10. It is argued on behalf of the petitioner that the applicant has sold out her other properties and her children are in Canada and Washington and therefore she is making efforts to sell this house also and she has contacted many prospective buyers for this purpose. These pleas are not of much substance. Even if she has sold out her other properties she can retain the present house for her residence. She goes abroad to meet her children but that does not render her need as malafide. Her husband was living in this house and she must be having some emotional attachment with this house. Her husband's brother is living in basement which belongs to him. The declaratory decree and the pleadings in the suit between her and her devar (Ex. P-6 and P-7) clearly go to prove that her husband's brother is owner of the basement. It is difficult to comprehend how the non-applicant who is a stranger to the family can challenge the decree passed in the year 1986 when the present suit has been filed in the year 1996. So far as the increase in the rent is concerned, it is found that the rent has been increased from Rs. 2,200/- to Rs. 3,200/- during a period of ten years. In view of rising cost of living in every field this increase in the rent by the Managing Director of a company keeping in view the realities of life cannot be said to be unreasonable and is not indicative of the applicant's intention to secure higher rent. A reasonable increase in the rent after some interval is understandable and does not always smack of the malafides of the landlord. Similarly the return of the servant quarter was with the consent of both the parties.

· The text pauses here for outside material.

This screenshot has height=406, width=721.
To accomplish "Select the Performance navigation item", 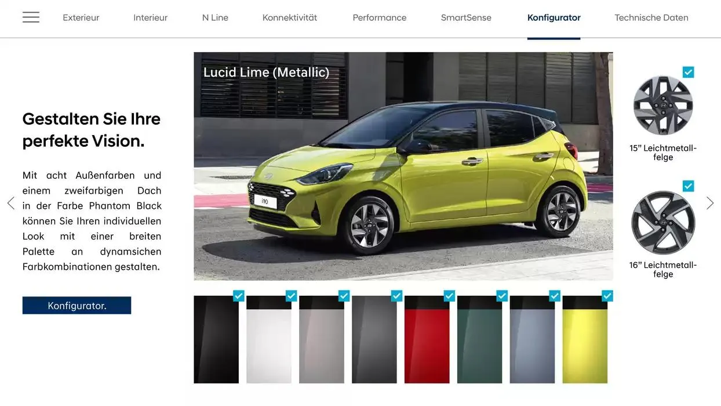I will (x=379, y=17).
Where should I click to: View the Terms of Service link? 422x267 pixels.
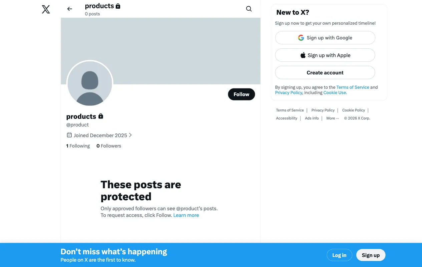pos(353,87)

11. An attempt has been made to show that the applicant wants to sell the suit house also. That may be out of disgust. Law does not prohibit sale of the house by its owner. There is some restriction on transfer of the house by the landlord after he gets possession of the house on the ground of his bona fide requirement and that is provided in Section 17 of the Act. If the defendant is not vacating the house what is the option with the owner She could sell it to have another suitable accommodation for her residence. It has been observed in M.P. Dongre v. Kusumlata, 2002 (1) MPLJ 40, that even with aid of statutory provisions for eviction of tenant on ground of bona fide requirement of certain specified categories of landlords in Chapter III-A of the M.P. Accommodation Control Act, it is seen, that it takes years and years to establish 'bona fide need' and if in such a situation the landlord out of disgust entertains a concurrent idea to sell the accommodation and arrange an alternative shelter speedily that does not necessarily negate his bona fide requirement. In the present case the finding of the R.C.A. is that the applicant does not intend to sell the suit house and that is factually correct.

12. In view of the above factual and legal position the view taken by the R.C.A. is quite reasonable. It cannot be said to be perverse or unreasonable and therefore, it cannot be disturbed in revision. The revision is dismissed.